I saw a private text about my intern having sex on her desk — Ask a Manager


A reader writes:

I have a question about something that happened to me earlier in my career and what I should have done.

I worked in a very small office: the executive director, myself, and an intern (who I managed). Often people would be in the office alone if others were out at meetings or off.

I had gone over to my intern’s desk to help her with a task on her computer, so I was standing over her desk looking down. Her phone was open to a text message thread and my eyes naturally went to it and unfortunately read a text to her boyfriend. Essentially the text said how exciting it was to … have relations with her … on her desk yesterday. She was the only one who had been in the office that day.

I didn’t know what to do at the time, as it felt wrong to have seen the text message, but also it obviously wasn’t a great thing to do at work. I ended up not saying anything and just pretending I never saw it. I think I may have felt differently if she had been an employee who would be presumably sticking around for awhile.

What should I have done?

There’s nothing worse than information we wish we didn’t have!

Your response was fine.

First, you only knew about it because you saw a private text message that you shouldn’t have seen. It would be different if you had walked in on them, or your intern told you about it, or the boyfriend had accidentally sent the message to you — in which case you’d have to respond. But none of that happened; you just saw a private text message. For all we know, this carnal act didn’t even happen — maybe they have an elaborate fantasy life. You could plausibly just write it off to a private exchange that you were never meant to see and therefore don’t have to act on. (Obviously I’m factoring in the level of harm here. If you’d seen a private text message plotting to burgle the building or kidnap your boss or something, my advice would be different.)

However, it’s also reasonable to use it as background information about your intern’s judgment and professionalism. For example, if I saw that message, I’d think about whether the intern could be trusted to work in the office alone … and whether there were security ramifications to her letting her boyfriend in when no one else was around (in some offices that wouldn’t be a big deal and in others it would matter very much). I’d also think about whether it was surprising or not; if it was part of a pattern of bad judgment, it would prompt me to address the overall pattern more aggressively (even if not this specifically).

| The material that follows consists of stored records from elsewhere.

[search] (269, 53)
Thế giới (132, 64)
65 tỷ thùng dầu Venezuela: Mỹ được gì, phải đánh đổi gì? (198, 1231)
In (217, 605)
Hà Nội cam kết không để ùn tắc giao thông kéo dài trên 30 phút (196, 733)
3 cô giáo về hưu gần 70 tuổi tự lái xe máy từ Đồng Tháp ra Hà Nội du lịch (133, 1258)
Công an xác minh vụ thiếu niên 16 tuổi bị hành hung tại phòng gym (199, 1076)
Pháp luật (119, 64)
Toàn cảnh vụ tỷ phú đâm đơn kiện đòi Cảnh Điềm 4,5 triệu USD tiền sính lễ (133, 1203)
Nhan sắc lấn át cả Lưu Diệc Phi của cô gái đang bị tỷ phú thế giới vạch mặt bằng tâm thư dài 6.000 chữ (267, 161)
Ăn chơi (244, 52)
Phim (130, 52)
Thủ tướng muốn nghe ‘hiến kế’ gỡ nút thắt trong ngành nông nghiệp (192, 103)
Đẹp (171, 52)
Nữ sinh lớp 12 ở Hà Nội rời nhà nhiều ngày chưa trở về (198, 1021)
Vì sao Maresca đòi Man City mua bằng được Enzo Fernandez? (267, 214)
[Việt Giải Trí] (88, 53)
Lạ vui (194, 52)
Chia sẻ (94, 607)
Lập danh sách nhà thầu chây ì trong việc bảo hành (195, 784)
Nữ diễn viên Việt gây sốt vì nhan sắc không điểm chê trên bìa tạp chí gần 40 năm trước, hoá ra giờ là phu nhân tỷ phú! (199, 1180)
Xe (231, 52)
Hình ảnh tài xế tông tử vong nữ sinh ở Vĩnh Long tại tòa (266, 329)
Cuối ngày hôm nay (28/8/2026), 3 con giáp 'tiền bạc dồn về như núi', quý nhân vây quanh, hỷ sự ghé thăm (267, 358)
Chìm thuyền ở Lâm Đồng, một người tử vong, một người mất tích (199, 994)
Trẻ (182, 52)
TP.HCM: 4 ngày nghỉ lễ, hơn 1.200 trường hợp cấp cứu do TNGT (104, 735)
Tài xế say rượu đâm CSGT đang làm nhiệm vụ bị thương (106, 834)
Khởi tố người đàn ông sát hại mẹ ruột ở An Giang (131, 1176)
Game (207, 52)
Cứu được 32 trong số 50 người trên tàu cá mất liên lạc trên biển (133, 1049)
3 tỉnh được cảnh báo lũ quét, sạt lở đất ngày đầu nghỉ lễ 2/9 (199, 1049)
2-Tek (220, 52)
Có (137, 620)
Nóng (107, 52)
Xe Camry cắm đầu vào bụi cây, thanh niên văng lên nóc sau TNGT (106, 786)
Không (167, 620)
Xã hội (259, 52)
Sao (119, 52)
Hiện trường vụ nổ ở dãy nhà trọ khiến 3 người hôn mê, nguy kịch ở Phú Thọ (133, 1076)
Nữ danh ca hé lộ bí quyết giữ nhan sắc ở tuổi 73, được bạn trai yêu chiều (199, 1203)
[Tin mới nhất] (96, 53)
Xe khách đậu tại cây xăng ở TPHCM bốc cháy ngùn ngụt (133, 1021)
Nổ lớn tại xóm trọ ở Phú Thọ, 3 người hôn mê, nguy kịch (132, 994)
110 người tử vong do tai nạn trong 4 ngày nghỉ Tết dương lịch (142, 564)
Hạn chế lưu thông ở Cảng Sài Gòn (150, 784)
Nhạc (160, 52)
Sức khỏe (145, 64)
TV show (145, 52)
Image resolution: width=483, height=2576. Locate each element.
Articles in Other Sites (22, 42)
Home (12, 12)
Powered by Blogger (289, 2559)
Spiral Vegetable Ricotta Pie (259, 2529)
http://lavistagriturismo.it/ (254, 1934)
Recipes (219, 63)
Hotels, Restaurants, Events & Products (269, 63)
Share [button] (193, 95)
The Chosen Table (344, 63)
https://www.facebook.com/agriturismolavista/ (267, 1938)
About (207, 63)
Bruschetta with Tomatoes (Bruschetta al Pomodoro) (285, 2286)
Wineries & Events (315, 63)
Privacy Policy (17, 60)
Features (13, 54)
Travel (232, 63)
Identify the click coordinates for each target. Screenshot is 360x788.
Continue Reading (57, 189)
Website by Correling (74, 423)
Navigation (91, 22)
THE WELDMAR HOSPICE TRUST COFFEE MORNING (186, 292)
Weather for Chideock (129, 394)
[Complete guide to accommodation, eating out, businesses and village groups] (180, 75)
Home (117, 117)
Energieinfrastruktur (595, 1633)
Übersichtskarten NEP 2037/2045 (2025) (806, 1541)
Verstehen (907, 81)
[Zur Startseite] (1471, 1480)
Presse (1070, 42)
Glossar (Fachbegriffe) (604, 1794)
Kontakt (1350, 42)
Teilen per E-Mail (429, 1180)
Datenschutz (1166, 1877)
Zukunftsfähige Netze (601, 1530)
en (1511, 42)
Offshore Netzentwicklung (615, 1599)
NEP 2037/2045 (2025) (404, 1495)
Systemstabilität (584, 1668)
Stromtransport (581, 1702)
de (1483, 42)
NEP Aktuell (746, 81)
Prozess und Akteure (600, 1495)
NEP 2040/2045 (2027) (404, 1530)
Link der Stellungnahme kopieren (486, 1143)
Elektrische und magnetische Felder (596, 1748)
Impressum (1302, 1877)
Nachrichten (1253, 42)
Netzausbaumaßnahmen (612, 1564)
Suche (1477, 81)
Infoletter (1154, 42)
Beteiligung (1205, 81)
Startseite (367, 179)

That’s not to say you couldn’t have addressed it with her directly, though. Just because you saw something you weren’t supposed to see doesn’t mean it’s off-limits to address. It would be different if you’d intentionally gone snooping through her phone, but it was right there when you were at her desk for work-related reasons. So in theory you could have said, “This is awkward, but unfortunately a message came up on your phone when I was at your desk and I couldn’t help seeing it. I want to be really clear that you could be fired for what it says happened — you can’t use the office space that way and you need to realize it’s not private. Someone could have walked in unexpectedly and been a non-consenting witness to something no one should be exposed to at work. I assume that aspect of it wasn’t on your mind, so I need to make sure you understand it’s a big deal.” If you did choose to address it, I don’t think you’d need to say more than that. She’d be highly likely to be mortified, and the message received.

But assuming the intern otherwise seemed reasonably responsible and this wasn’t incident 32 in a parade of problems, I think choosing to pretend you hadn’t looked down in the moment and didn’t see what you saw was pretty understandable too.